地球温暖化が原因で、米国では肉食い菌感染症が増加している可能性があります。
肉食い菌はどのようにして感染するのですか?
ビブリオ・バルニフィカスは主に温かい海水に生息していますが、海水と淡水が混ざる汽水域でも見つかります。米国では5月から10月の暖かい月に多くの感染が発生します。これらの水域で泳いだり、釣りをしたり、水遊びをする人々は、開放創や傷から細菌に感染することがあります。
ビブリオ・バルニフィカスは生の貝類や魚介類に関連した食中毒の主要な原因であり、開放創がある状態でこれらを扱うと、壊死性筋膜炎を引き起こす入口となることがあります。
なぜ肉食い菌感染が増加しているのですか?
最近の研究では、1988年から2018年にかけて東部米国でビブリオ・バルニフィカスの創感染が8倍に増加したと報告されています。気候変動により水温が上昇した結果、ビブリオ・バルニフィカスは北ヨーロッパやバルト海の沿岸地域にも広がっています。気候変動はまた、強力なハリケーンや高潮を引き起こし、海水や汽水との接触が増え、肉食い菌感染の症例が急増しています。
重篤な感染症に最も脆弱な人々には、糖尿病患者や免疫抑制薬を服用している人々が含まれます。
壊死性筋膜炎の症状と治療法は何ですか?
感染した傷の初期症状には、発熱、赤み、激しい痛み、腫れなどがあります。これらの症状がある場合は、すぐに医療機関を受診してください。壊死性筋膜炎は急速に進行し、潰瘍、水疱、皮膚の変色、膿を生じることがあります。
肉食い菌の治療は時間との戦いです。医師は抗生物質を直接血流に投与して細菌を殺します。多くの場合、感染の急速な拡大を止めるために損傷した組織を外科的に除去する必要があります。これには時折、感染した四肢の切断を意味することもあります。
研究者は、ビブリオ・バルニフィカスが特定の抗生物質に対する耐性を進化させているため、治療が困難になっている症例が増えていることを懸念しています。壊死性筋膜炎はまれですが致命的です。
どのようにして自分を守ればよいですか?
CDCはビブリオ・バルニフィカス感染を防ぐためのいくつかの推奨事項を提供しています。傷は防水バンデージで完全に覆うべきです。小さな擦り傷や切り傷でもビブリオ・バルニフィカスが皮膚に侵入するのに十分です。ある症例では、新しく剃った脚が原因で感染が広がったこともあります。

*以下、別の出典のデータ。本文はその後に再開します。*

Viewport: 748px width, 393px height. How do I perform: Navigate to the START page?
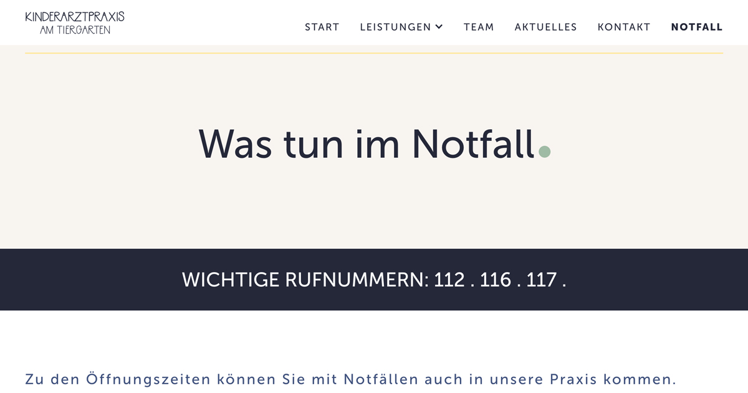322,27
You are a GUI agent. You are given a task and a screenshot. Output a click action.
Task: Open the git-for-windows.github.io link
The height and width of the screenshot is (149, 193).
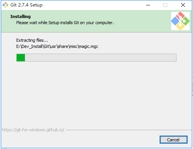33,130
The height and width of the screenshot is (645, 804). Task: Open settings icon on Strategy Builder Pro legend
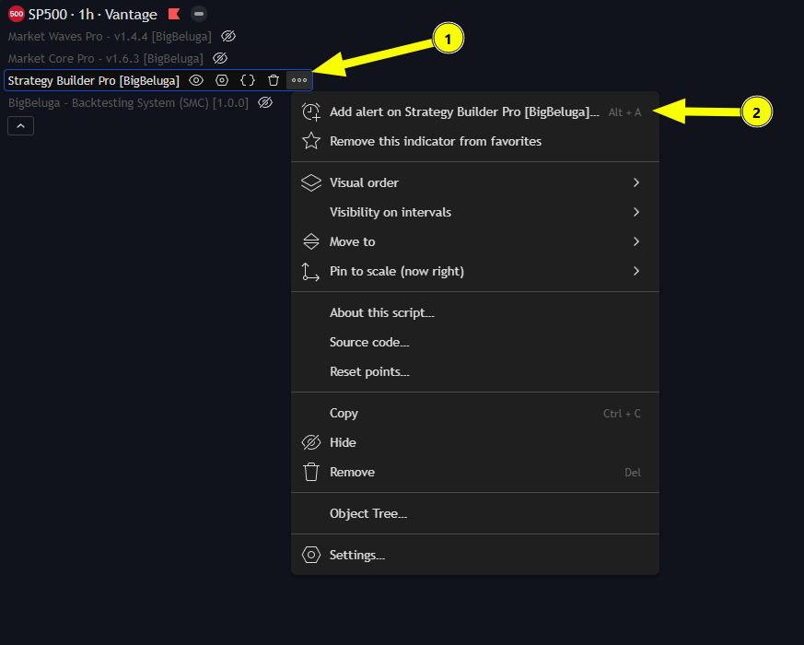click(x=222, y=80)
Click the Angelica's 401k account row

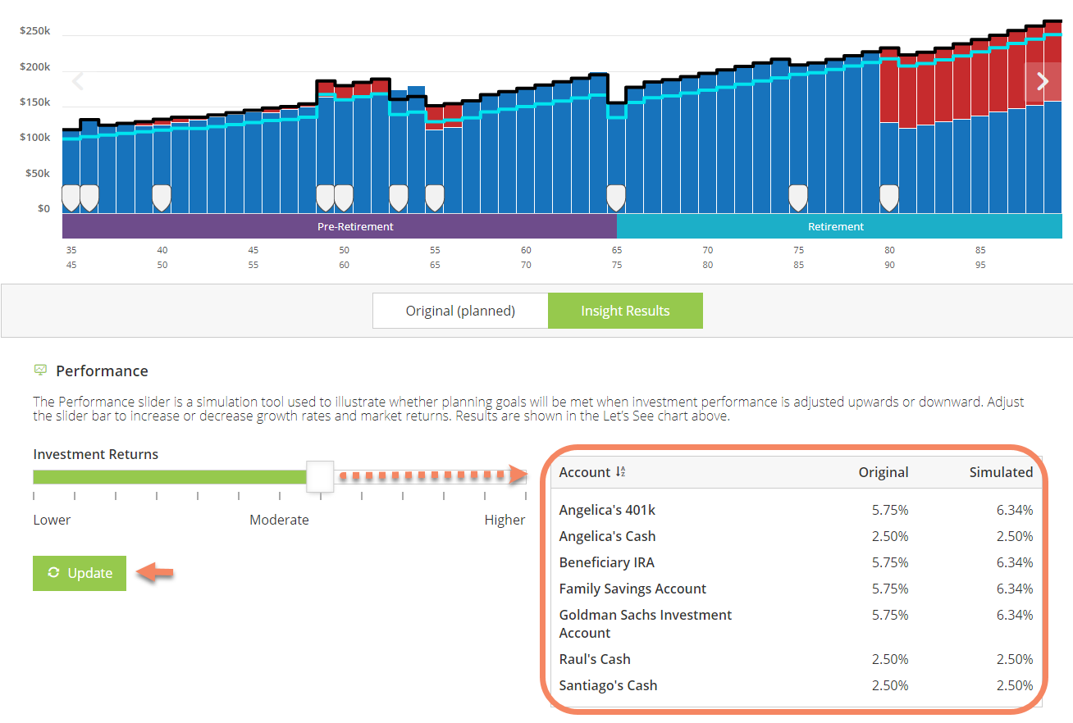pyautogui.click(x=607, y=510)
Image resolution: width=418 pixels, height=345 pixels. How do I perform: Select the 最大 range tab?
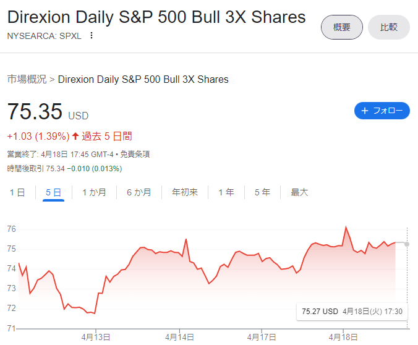click(299, 192)
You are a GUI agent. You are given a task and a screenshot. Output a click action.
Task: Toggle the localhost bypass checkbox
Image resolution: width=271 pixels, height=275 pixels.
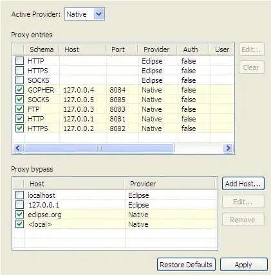19,195
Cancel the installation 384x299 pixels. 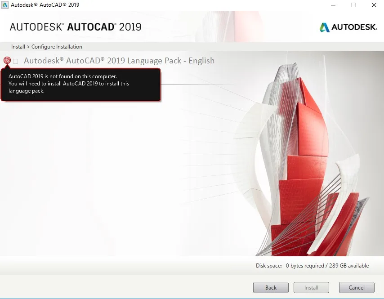click(x=357, y=288)
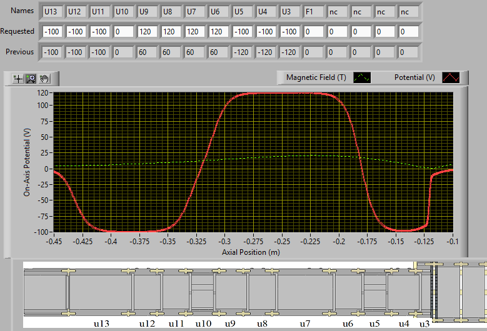Focus the Requested field for U3
The width and height of the screenshot is (487, 331).
[290, 31]
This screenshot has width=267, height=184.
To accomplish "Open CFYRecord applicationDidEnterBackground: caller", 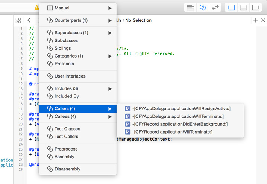I will tap(180, 124).
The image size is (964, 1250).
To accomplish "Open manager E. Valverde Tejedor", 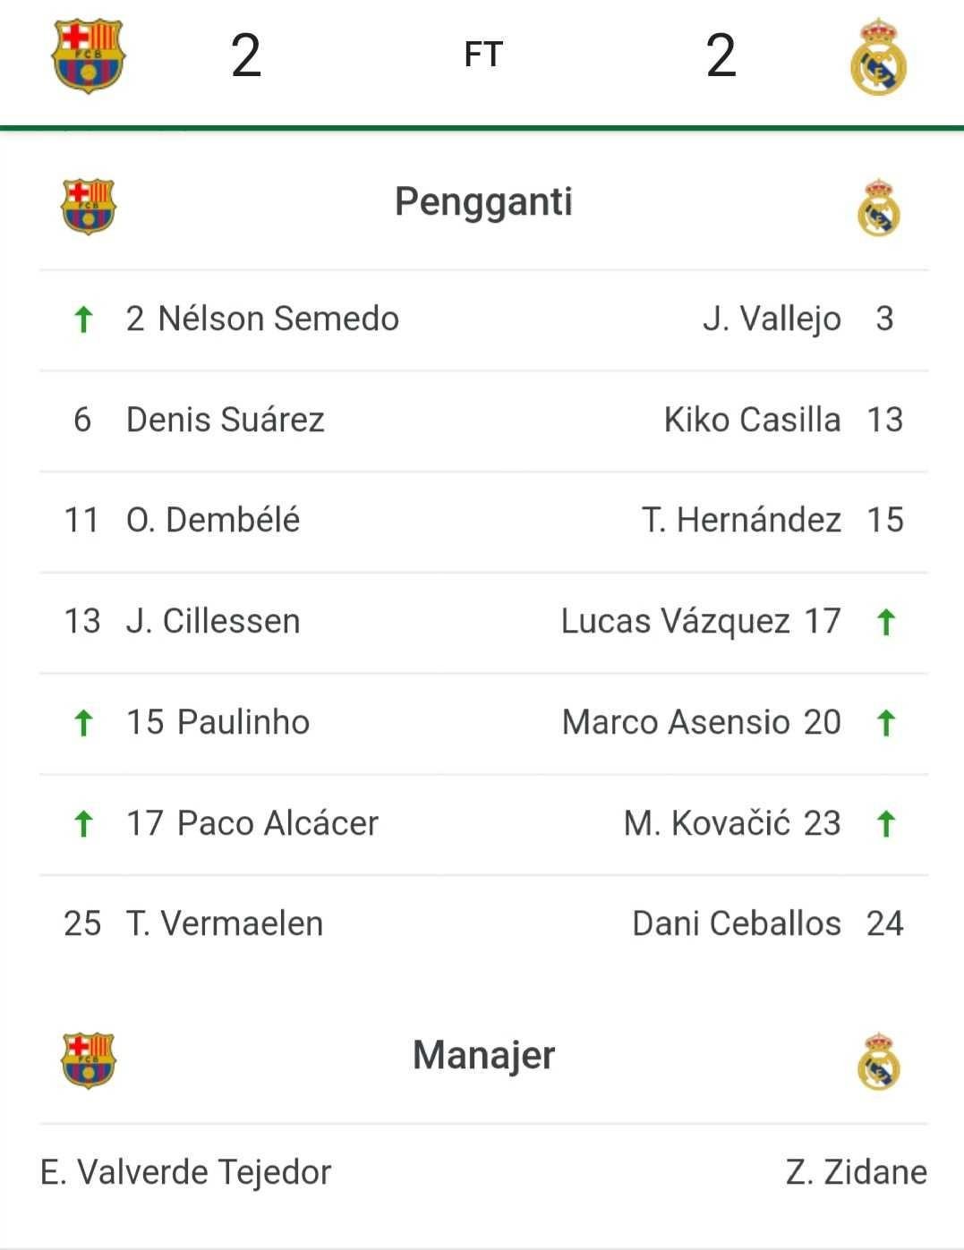I will (186, 1173).
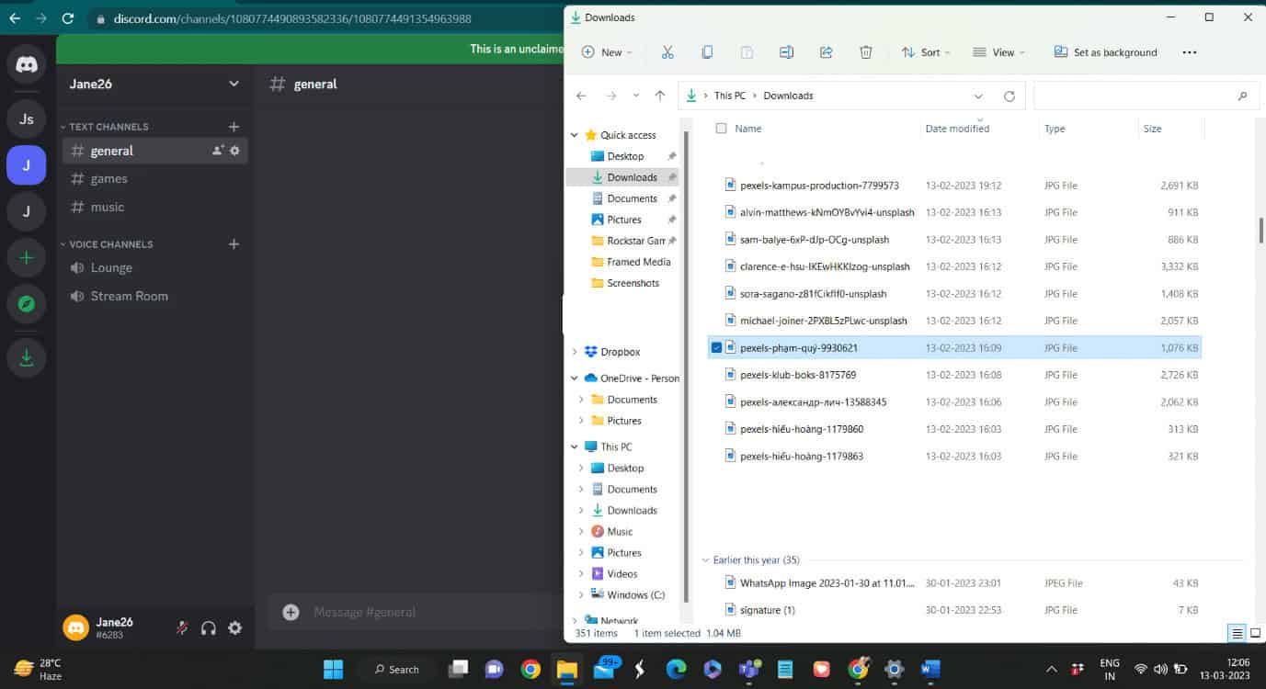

開放創のある人は、生の魚介類や魚を扱うのを避けるべきです。釣りや魚介類の準備中、または水泳中に発生した傷は、すぐに石鹸と水で徹底的に洗浄する必要があります。
誰でも壊死性筋膜炎に感染する可能性がありますが、高齢者や免疫系が弱っている人々は重篤な病気に最もかかりやすいです。これは、免疫抑制薬を服用している人々や、肝疾患、癌、HIV、糖尿病などの既存の病状を持つ人々を含みます。
現在、壊死性筋膜炎は非常にまれであることを心に留めておくことが重要です。しかし、その深刻さを考えると、情報を得ておくことは有益です。
ビブリオ・バルニフィカス感染の症例は、サメの襲撃と同程度にまれです。サメの噛みつきは注目を集めますが、顕微鏡的なサメとも言えるビブリオ・バルニフィカスも命や四肢を奪う可能性があります。
【用語解説】
– ビブリオ・バルニフィカス: 温かい海水で繁殖する肉食い菌の一種。
– 壊死性筋膜炎: 開放創に感染することで発生するまれな病状。
– グループAレンサ球菌: 壊死性筋膜炎の最も一般的な原因となる細菌。